● AIM OF THE EXERCISE
Copy out each line in the listing below where the word "Close" appears.

● DATASET RECORDS
---

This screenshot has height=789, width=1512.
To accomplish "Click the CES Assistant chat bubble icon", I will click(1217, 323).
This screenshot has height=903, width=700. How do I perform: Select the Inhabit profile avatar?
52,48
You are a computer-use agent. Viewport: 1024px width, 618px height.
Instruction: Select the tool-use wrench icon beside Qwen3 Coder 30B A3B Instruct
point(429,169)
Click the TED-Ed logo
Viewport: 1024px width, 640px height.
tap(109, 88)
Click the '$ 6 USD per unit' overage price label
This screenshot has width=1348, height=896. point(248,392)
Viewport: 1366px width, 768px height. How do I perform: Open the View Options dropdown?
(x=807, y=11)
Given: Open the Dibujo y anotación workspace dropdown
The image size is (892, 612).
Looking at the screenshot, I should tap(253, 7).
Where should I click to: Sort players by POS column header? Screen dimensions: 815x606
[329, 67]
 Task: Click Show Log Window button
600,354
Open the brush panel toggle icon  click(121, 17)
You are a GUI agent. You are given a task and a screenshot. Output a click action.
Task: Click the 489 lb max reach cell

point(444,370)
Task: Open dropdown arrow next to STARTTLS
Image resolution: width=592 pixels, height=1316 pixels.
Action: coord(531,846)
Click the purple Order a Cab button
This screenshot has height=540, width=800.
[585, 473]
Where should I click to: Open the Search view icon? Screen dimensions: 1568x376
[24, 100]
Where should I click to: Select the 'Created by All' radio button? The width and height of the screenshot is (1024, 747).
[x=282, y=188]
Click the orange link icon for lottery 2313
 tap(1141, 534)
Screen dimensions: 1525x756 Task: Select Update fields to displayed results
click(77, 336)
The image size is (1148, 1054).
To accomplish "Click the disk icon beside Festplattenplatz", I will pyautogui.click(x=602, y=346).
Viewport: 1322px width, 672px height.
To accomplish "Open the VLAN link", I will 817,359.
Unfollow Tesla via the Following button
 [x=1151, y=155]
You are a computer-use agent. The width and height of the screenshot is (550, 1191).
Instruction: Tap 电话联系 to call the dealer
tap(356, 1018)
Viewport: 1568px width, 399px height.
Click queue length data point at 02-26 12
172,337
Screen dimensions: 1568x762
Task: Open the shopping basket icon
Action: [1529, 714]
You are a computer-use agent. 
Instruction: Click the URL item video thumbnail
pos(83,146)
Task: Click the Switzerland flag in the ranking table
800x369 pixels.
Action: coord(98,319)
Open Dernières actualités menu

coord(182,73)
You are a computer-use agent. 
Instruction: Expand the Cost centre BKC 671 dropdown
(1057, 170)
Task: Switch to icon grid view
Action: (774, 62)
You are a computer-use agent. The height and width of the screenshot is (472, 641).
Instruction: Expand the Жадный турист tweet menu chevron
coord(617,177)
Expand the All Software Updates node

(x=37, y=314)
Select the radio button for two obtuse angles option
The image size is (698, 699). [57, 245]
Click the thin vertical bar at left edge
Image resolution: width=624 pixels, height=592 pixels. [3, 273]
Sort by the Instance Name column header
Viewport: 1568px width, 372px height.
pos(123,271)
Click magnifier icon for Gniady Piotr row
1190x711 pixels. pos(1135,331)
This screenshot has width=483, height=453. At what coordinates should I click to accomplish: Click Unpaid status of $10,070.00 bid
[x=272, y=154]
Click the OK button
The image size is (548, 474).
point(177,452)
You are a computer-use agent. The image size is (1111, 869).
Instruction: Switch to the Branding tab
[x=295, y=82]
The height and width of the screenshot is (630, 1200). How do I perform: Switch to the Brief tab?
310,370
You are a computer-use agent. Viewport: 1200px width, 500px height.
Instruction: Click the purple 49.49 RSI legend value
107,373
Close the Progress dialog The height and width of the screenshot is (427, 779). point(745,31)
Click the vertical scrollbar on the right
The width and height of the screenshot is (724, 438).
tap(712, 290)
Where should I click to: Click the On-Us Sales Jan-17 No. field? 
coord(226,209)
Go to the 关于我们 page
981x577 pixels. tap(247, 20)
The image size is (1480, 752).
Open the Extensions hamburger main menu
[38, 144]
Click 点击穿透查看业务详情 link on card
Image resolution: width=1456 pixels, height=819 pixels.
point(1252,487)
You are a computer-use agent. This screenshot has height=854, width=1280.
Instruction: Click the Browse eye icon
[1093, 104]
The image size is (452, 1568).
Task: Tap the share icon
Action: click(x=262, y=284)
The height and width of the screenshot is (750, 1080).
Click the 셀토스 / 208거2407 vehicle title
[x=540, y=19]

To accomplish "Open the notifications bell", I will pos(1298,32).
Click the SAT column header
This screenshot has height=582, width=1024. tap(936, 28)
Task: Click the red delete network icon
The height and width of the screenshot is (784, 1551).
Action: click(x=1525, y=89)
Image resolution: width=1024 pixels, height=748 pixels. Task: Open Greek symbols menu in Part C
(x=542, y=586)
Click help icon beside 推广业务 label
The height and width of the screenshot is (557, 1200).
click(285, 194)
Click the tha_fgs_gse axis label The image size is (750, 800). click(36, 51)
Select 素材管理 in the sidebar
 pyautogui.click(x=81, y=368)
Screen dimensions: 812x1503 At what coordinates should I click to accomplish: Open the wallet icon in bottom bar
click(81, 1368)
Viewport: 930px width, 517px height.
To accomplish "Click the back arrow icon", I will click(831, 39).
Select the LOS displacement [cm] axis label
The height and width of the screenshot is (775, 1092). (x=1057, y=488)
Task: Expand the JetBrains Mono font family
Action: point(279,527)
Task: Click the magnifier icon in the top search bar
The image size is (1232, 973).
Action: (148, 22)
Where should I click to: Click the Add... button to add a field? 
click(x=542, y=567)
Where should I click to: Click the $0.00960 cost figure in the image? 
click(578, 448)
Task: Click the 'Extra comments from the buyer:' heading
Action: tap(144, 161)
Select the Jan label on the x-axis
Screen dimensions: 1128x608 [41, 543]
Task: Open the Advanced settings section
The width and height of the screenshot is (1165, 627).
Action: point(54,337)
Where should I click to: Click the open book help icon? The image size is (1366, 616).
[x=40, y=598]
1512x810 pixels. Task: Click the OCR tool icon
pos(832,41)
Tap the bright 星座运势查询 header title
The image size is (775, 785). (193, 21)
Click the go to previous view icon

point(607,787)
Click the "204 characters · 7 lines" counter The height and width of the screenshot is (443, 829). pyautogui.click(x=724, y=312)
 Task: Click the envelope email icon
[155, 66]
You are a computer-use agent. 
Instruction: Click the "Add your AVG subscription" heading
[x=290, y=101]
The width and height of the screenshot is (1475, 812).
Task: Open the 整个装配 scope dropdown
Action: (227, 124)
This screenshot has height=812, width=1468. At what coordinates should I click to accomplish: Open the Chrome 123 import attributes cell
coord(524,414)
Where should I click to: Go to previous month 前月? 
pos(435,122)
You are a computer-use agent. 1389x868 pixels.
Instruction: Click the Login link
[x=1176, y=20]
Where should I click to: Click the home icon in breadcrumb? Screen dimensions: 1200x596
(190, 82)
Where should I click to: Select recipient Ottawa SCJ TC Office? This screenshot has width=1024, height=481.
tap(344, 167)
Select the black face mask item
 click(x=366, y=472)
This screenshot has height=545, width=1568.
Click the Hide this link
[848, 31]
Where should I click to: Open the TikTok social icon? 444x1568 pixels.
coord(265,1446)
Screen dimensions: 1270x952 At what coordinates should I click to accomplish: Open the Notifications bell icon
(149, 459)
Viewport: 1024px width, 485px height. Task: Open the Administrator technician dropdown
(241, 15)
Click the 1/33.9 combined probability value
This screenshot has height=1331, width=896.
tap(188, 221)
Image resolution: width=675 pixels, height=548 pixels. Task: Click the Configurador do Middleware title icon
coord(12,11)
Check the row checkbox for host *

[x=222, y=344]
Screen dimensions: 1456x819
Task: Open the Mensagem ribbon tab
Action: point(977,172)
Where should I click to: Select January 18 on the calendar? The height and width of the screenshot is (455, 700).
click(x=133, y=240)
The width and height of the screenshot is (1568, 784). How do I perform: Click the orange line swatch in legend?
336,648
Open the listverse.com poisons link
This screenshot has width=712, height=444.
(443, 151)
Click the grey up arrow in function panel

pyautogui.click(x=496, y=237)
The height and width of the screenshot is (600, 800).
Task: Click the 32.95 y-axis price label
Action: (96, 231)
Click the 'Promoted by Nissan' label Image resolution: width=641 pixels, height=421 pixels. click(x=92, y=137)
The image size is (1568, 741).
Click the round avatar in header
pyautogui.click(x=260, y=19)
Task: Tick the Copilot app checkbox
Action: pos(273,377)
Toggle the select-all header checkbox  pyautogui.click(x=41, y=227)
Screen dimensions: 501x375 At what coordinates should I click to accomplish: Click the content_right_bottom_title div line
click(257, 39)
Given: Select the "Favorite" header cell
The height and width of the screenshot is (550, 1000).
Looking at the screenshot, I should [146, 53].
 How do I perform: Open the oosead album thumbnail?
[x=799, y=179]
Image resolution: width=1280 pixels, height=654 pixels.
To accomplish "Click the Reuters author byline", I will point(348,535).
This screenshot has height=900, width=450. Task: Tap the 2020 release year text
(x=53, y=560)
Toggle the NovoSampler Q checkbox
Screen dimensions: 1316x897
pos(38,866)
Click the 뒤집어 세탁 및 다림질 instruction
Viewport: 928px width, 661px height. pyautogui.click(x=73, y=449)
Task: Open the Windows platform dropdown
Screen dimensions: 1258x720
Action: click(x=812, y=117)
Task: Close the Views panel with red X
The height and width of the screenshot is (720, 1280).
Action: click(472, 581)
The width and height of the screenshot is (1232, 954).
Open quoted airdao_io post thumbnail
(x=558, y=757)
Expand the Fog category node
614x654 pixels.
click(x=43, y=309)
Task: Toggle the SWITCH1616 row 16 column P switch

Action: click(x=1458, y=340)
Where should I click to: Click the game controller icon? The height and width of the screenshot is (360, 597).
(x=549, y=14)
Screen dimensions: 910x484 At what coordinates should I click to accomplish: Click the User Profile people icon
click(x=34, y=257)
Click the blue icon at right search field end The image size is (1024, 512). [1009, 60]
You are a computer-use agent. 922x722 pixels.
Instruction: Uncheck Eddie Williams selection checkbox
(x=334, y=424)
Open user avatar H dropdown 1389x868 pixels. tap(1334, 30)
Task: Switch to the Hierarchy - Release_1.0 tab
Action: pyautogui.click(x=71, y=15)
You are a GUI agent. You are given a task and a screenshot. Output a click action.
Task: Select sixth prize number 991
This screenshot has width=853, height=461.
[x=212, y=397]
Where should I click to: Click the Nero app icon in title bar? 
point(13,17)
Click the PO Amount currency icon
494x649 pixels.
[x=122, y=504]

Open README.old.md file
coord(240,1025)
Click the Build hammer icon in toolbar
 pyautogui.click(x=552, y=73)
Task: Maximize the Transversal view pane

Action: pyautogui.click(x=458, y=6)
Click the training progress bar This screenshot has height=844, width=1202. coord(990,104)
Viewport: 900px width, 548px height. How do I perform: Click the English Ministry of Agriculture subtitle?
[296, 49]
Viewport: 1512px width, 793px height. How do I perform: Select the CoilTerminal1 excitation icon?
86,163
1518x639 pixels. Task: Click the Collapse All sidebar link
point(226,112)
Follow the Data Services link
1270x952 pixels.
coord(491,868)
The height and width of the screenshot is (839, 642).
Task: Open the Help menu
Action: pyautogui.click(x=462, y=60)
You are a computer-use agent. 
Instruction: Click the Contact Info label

---

● TASK RESULT
Close the Progress dialog The height and width of the screenshot is (427, 779). point(745,31)
Task: Close the Views panel with red X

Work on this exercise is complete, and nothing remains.